STATED PROBLEM: Render the lines between the one holding "This screenshot has" and the one holding "Open the task list sidebar icon", inclusive, as a Markdown table with the columns Row and Line. Number each row, skip blank lines, and leave the pictures out.

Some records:
(begin)
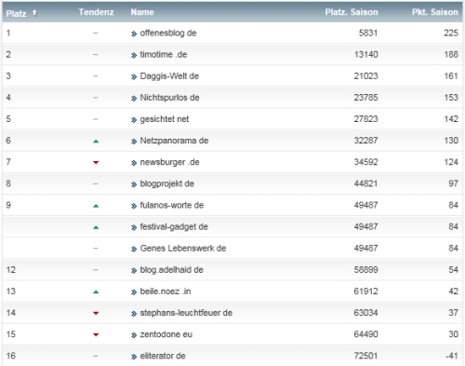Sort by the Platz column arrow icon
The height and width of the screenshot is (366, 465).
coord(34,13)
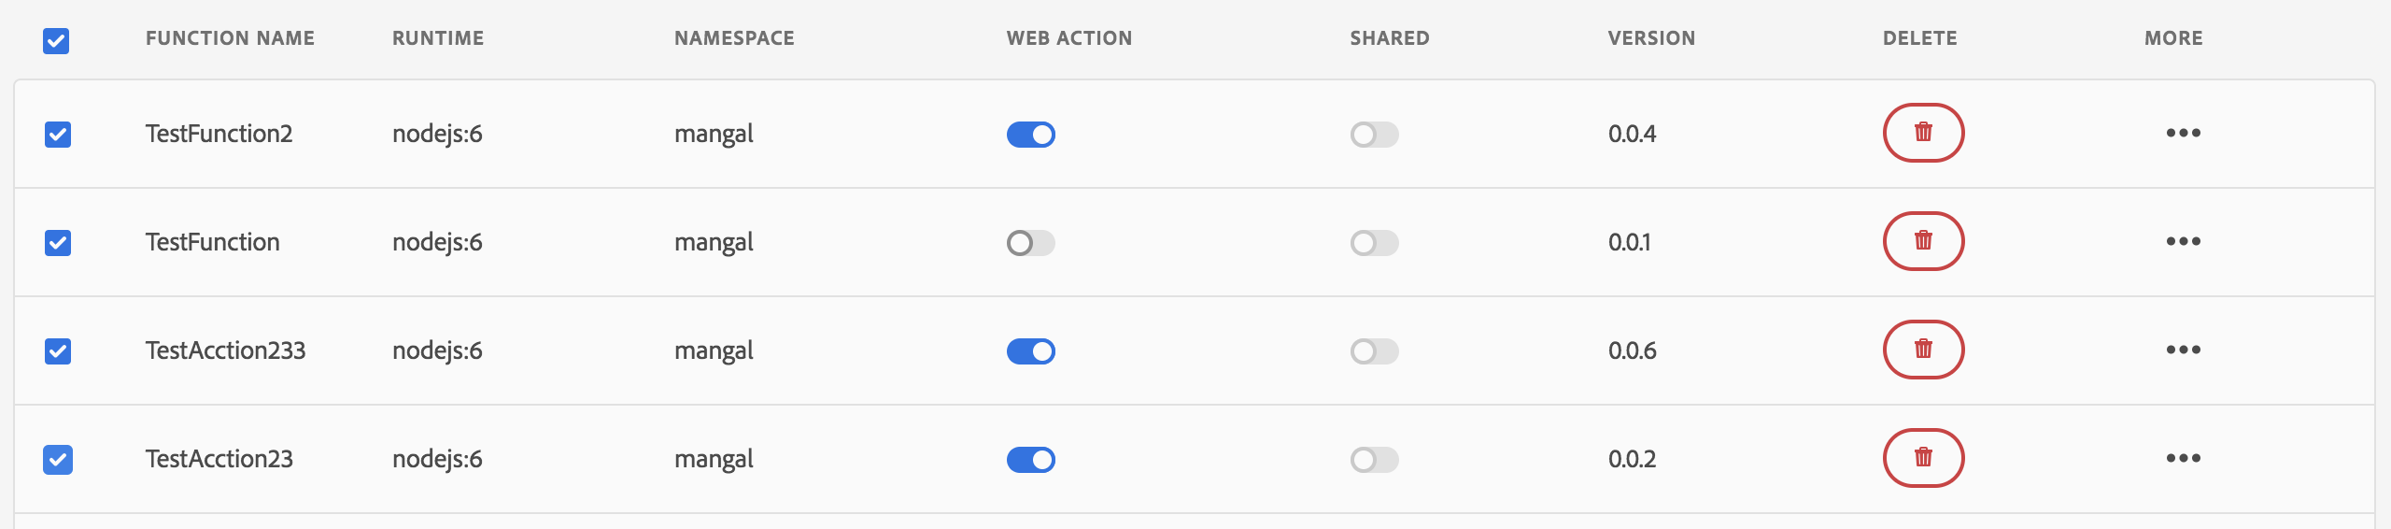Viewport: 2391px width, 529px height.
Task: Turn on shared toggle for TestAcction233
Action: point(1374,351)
(end)
(begin)
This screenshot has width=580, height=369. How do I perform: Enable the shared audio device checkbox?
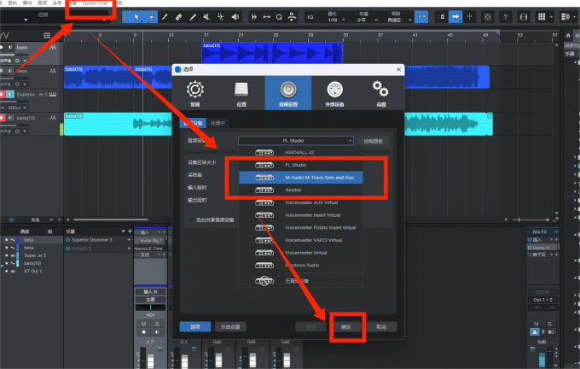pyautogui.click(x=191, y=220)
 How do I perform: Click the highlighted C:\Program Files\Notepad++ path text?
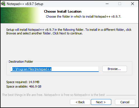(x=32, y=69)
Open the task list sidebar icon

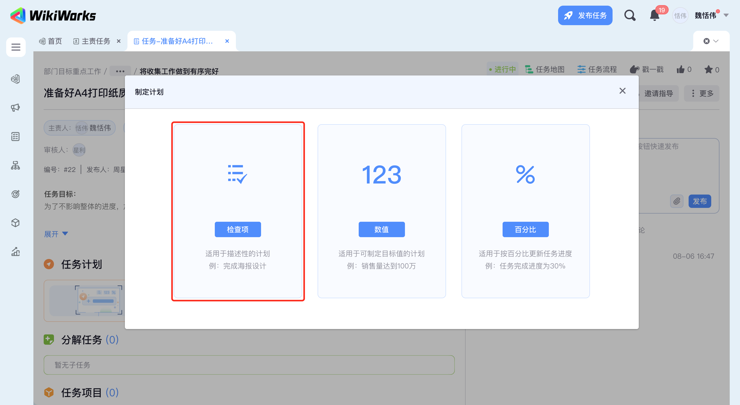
(end)
(begin)
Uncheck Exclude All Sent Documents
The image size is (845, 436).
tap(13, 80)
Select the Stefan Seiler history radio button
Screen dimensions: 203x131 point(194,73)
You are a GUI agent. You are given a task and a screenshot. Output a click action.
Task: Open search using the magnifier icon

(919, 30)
(end)
ANSWER TO THIS TASK:
| Row | Line |
|---|---|
| 1 | This screenshot has width=580, height=369. How do I perform: Enable the shared audio device checkbox? |
| 2 | pyautogui.click(x=191, y=220) |
| 3 |  How do I perform: Click the highlighted C:\Program Files\Notepad++ path text? |
| 4 | (x=32, y=69) |
| 5 | Open the task list sidebar icon |